Come viene portata in scena una figura come la sua?
Sono andato a rivedere tutte le sue apparizioni tv, ed a lui è ispirato il protagonista del monologo di cui sono autore, attore e regista. Giovanni, napoletano, è l’alter ego di questo uomo straordinario che ha speso la sua vita per gli altri. In scena userò un pezzo di legno che diventerà una barca, una trincea, un rifugio. Giovanni è cresciuto in famiglia normale, con un padre molto presente, un professore. Un giorno vede un uomo a terra che sta male, lo aiuta, e capisce che la sua strada è quella di aiutare le persone. La prima parte vede i passaggi dell’infanzia, dell’adolescenza, del primo amore. Quindici anni dopo lo ritroviamo in mezzo al mare di Procida, le cui stelle sono la sua cura. E ripercorre la barbarie della guerra in sette deliri, passando da un Paese all’altro, Kurdistan, Afghanistan, Ruanda. Nell’epilogo lui si pone delle domande esistenziali: perché lo faccio? per egocentrismo?
Si tratta anche di una riflessione sulle responsabilità dell’Occidente?
Lui prima di partire pensava di stare dalla parte dei giusti, ma poi capisce che nella parte del suo mondo si costruiscono armi, si finanziano le guerre. Nel finale il pubblico entra nello spettacolo e non può uscire senza porsi una domanda. Il 90 per cento delle vittime di guerra sono civili. Ma noi consideriamo figli nostri solo le vittime delle Torri Gemelle, e non quelle delle bombe a Kabul. Spesso dimentichiamo che è solo un caso essere nati dall’altra parte del mare, aver vissuto nella terra fertile, nel pensiero libero.
In che rapporto sta questo lavoro con i suoi precedenti che denunciano la malavita?
Il potere non ha mai tollerato la verità sulle guerre. La gente comune considera tutti gli afghani come dei talebani, come si pensa che a Napoli tutti i napoletani siano camorristi, mentre la maggioranza è gente perbene. Quando ho scritto delle periferie di Napoli, ho raccontato la parte malata che c’è in tutte le grandi città. Ma ho voluto anche raccontare perché esiste il malessere, perché in quei posti cova la violenza: perché non ci sono le istituzioni, non c’è la cultura. Purtroppo il male affascina sempre. Pure io sono affascinato dal male, ma solo perché ho bisogno di capire il cervello di certe persone come funziona. Bisogna avere distacco nell’osservare il male, per non farsi coinvolgere.
Andrà in tournée nonostante le incertezze del periodo?
Il progetto è questo. E dovrò pure riprendere un altro spettacolo con cui debuttai nel gennaio 2020 e che era andato molto bene finché non hanno fatto chiudere di nuovo i teatri.
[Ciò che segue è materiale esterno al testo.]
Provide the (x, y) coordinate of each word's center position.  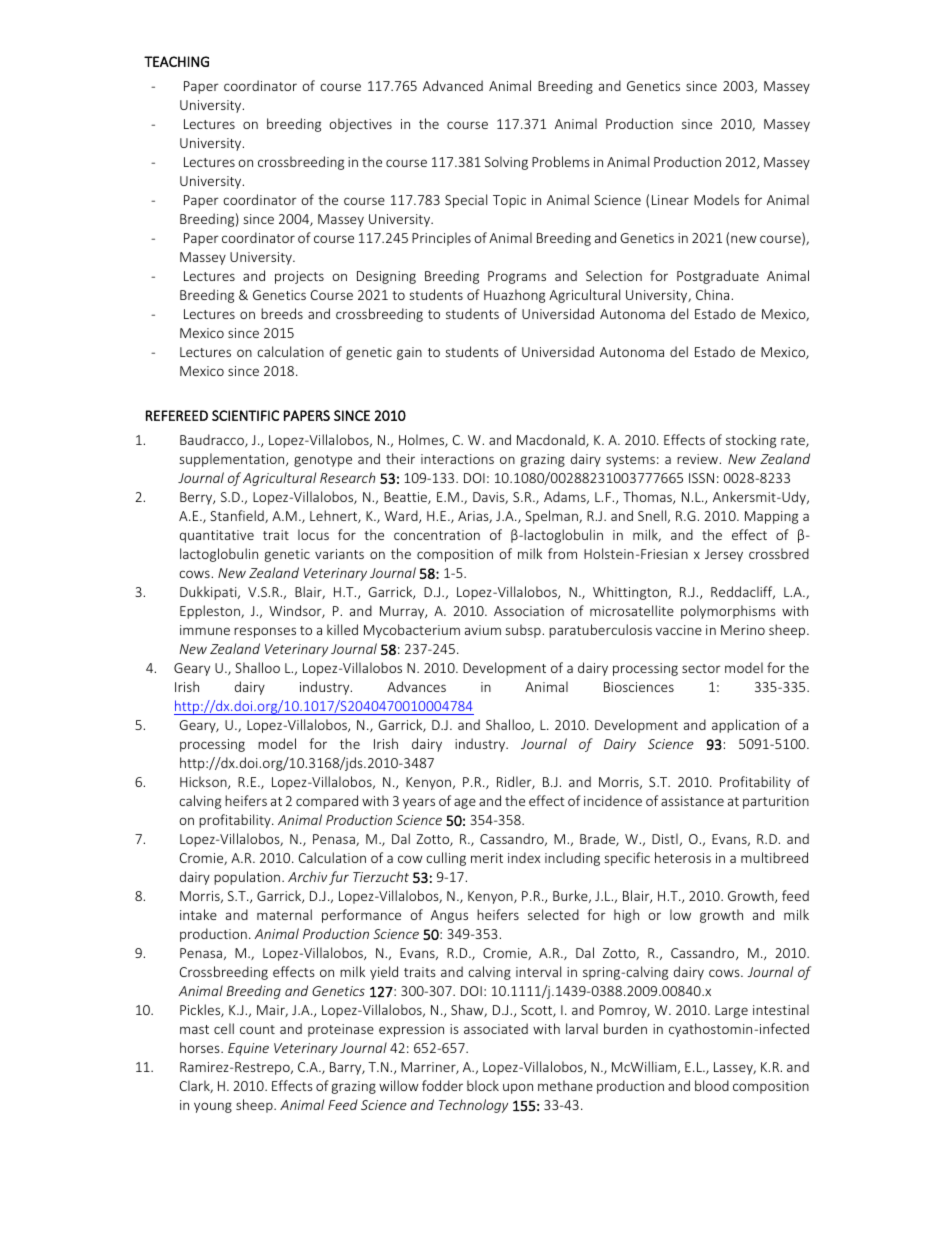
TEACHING (176, 61)
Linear (670, 200)
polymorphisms (728, 612)
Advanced (453, 85)
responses (265, 632)
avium (483, 630)
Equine (248, 1049)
Come neve sopra il mare è un racconto autobiografico. Racconto i miei nove anni, la scuola a Scampia insieme a due amici miei, di ciò che vedevamo, di come si è costretti a crescere presto in una realtà complicata. Racconto l’amore, le grandi scelte che hanno cambiato la vita. La prima parte è brillante e ironica, poi arrivano i cazzotti. Mia mamma lo ha sempre detto: «Nei tuoi spettacoli, prima si ride, poi si piange».
E la musica?
Ho scritto pochissime canzoni, mi sono gettato anima e corpo dentro al progetto teatrale. Però continuo a suonare nel progetto Passione - Next generation di John Turturro, che riprende il suo progetto sulla canzone napoletana con una nuova generazione di artisti. Siamo 8 cantanti e 6 musicisti, rivisitiamo al 90 per cento i classici napoletani, e per il 10 per cento i successi degli ultimi anni.